Saying "reduce by 90%" sounds more precise and has less emotional impact. "Factor of ten" doesn't have to mean exactly 10.0.
You'll sometimes hear "order of magnitude" used instead of "factor of ten". Technically, they mean almost the same thing, but in casual speech "order[s] of magnitude [more/less]" is used figuratively to mean "a lot".
EDIT: A lot of people seem to be getting this wrong, so I will provide some examples. First, from the Wikipedia article on orders of magnitude:
An order-of-magnitude difference between two values is a factor of 10. For example, the mass of the planet Saturn is 95 times that of Earth, so Saturn is two orders of magnitude more massive than Earth. Order-of-magnitude differences are called decades when measured on a logarithmic scale. [emphasis mine]
From HyperPhysics:
...a commonly used rule of thumb for sound loudness suggests that an offending sound must be reduced by a factor of ten in intensity to be reduced to half as loud.
Here's a more extreme example from a page about gravitational wave detection:
In all, noise is reduced by a factor of ten billion.
Obviously this doesn't mean that the noise was reduced by 0.00000001%, since that would be a ridiculously small difference.
From a page on chemistry:
Serial dilutions involve diluting a stock or standard solution multiple times in a row. Typically, the dilution factor remains constant for each dilution, resulting in an exponential decrease in concentration. For example, a ten-fold serial dilution could result in the following concentrations: 1 M, 0.1 M, 0.01 M, 0.001 M, and so on. As is evidenced in this example, the concentration is reduced by a factor of ten in each step. [emphasis mine]
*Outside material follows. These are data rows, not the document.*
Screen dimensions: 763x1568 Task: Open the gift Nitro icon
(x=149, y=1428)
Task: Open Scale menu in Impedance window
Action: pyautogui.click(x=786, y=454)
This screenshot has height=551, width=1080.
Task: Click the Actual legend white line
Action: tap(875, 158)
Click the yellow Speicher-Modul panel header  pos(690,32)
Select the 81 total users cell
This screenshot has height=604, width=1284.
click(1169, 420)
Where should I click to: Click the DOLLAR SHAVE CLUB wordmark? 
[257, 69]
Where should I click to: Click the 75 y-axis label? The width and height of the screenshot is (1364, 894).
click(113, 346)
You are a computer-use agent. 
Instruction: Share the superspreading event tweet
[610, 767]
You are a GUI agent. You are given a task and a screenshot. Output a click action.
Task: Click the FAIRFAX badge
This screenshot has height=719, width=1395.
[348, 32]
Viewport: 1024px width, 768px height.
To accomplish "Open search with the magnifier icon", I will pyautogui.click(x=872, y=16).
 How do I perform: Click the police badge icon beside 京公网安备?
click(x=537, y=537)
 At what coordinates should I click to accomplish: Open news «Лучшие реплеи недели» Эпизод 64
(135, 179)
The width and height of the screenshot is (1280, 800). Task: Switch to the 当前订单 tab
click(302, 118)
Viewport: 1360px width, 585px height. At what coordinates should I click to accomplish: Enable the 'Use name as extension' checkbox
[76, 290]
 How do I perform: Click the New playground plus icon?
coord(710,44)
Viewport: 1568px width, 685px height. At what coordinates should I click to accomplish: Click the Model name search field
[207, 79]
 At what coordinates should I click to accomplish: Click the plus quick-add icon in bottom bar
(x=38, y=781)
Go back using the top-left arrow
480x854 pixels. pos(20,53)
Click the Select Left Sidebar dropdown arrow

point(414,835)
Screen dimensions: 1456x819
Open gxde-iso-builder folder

From a page on software for data backup:
At its worst, we took more than 72 hours for a full backup ... With the Quantum solution, a full backup of our work is now completed in eight to ten hours. The time needed has been reduced by a factor of ten. [emphasis mine]
From a paper on trash reduction at take-out restaurants:
At Homeplate, the trash has been reduced by a factor of ten, meaning the usual fifty pounds of trash coming from the venue from each meal (lunch, dinner) has decreased to a mere five pounds of trash and five pounds of composting.
I found these by Googling "reduced by a factor of ten" and looking for documents that mentioned specific numbers. In no case did I find anything to suggest that reducing by a factor of ten means a 10% reduction. I have never heard such a usage and will be very surprised if I ever do.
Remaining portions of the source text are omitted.